A few years ago we were up at the farm with the girls as we always are over one of the school holidays. My in laws had a close friend of theirs who lived not far from them ride on their property every week. She was about my age, maybe a little older, but her youngest was just a few years older than Daisy. She was a great accomplished rider who loved horses and one day on her ride she had an accident, my mother in law found her a few hours after the accident had happened and unfortunately a week or so later she died in hospital from her head injuries. It was so sad for her family, for their friends and community – just a tragic accident that happened before it should have.

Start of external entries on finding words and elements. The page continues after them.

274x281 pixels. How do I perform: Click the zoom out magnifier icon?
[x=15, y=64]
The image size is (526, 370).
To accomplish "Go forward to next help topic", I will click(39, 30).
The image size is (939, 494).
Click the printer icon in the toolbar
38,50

We were there a few months after her accident when we were driving around in their gator to check out some damage from a storm a night before. I didn’t realise we were in the exact spot where the accident had happened when Maggie said to Sue and I completely out of the blue, this is where Katie was. “She can’t get home Mum”. She didn’t know Katie well, I mean she was maybe almost 3 at the time so wouldn’t remember her even though she had met her. But there it was. Over and over, she can’t get home. Sue and I just looked at each other, amazed at what she was saying. And that was that, and while she mentioned her a few times on the rest of the holiday as she had asked about her and in our true parenting style, told her what happened with the straight facts and it interested her in the way someone dying really interests a 3 year old, that was that and she hasn’t really mentioned it again.

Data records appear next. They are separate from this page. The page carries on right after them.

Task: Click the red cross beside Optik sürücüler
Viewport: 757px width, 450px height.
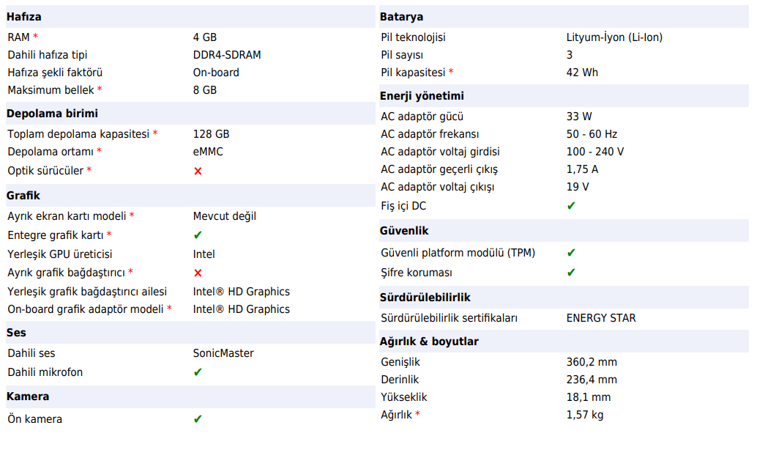Action: point(198,171)
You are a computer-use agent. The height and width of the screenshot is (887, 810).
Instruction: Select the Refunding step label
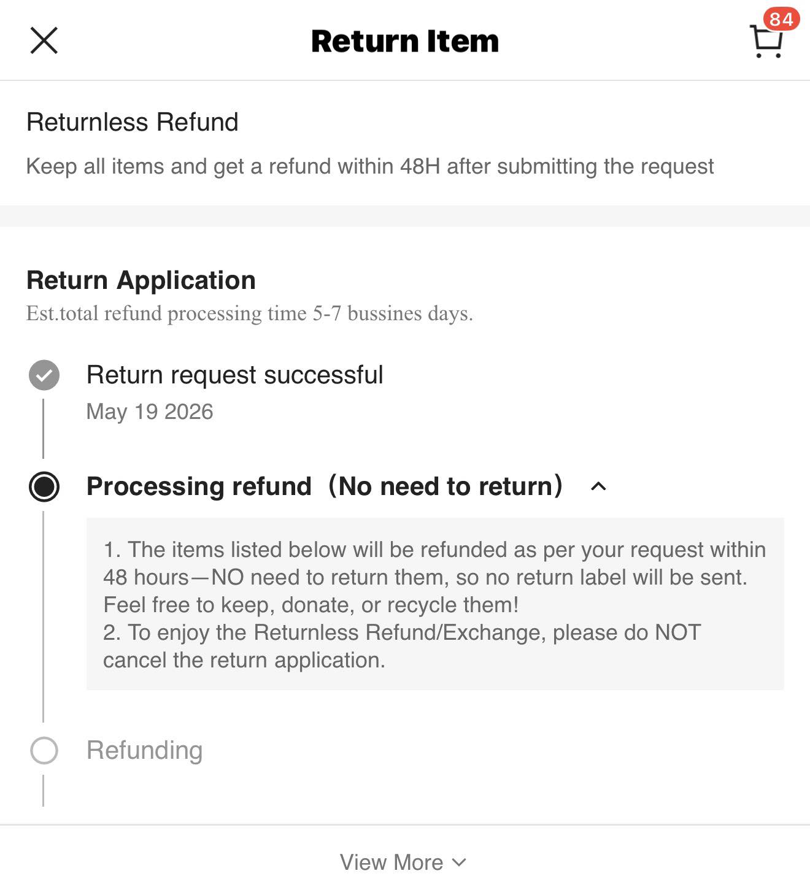tap(145, 750)
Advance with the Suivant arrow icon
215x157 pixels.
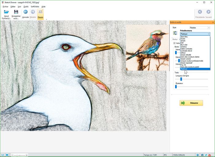click(x=209, y=12)
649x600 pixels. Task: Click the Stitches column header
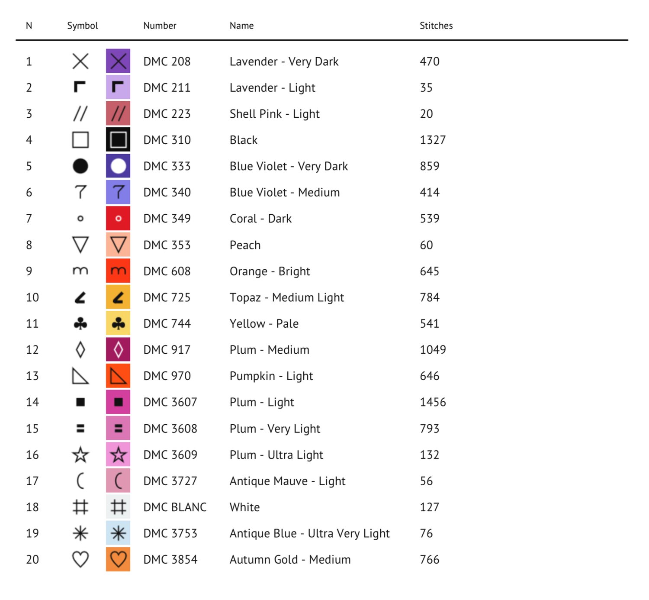tap(436, 26)
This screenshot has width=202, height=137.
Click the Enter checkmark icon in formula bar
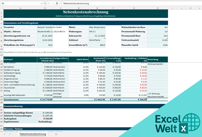click(x=53, y=4)

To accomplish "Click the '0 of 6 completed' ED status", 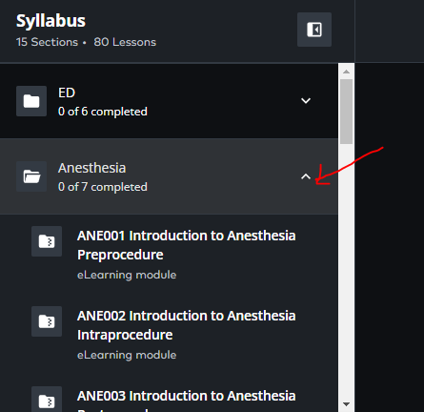I will pos(103,112).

When we arrived at the farm after Christmas and Rob and I got our heads around the fact that Alan was going to leave us soon, we didn’t know how soon, as it turned out just a few days later I remember Rob coming to bed that first night. He was upset of course, so sad that he knew he was never going to get the chance to have another conversation with his Dad again – and we both talked about how we thought it would be soon. I didn’t think he would sleep, but he did and eventually I could hear his sad slow breathing turn to sleep. I was awake though. AWAKE. I had a weird restless in and out of thoughts and worries. I think I tossed and turned for about 4 hours before giving up on the charade. In the night though, the dark middle when I was awake looking at the sky from the bed I had such a sense of two of Rob’s aunties who have died being there. Sitting with me. I asked them, maybe out loud, maybe in my mind I can’t remember, what was going to happen and while I certainly didn’t see anyone, I knew, like I’ve known things in my life even when you can’t possibly know (marry Rob, move to the country, have a third child) that the end was coming. Be ready. Be ready. It’s coming. Be ready. And despite the palliative care nurse telling us just the very next morning that he could last 6 weeks, I knew: it’s coming. New Years Eve. Be ready. It’s coming.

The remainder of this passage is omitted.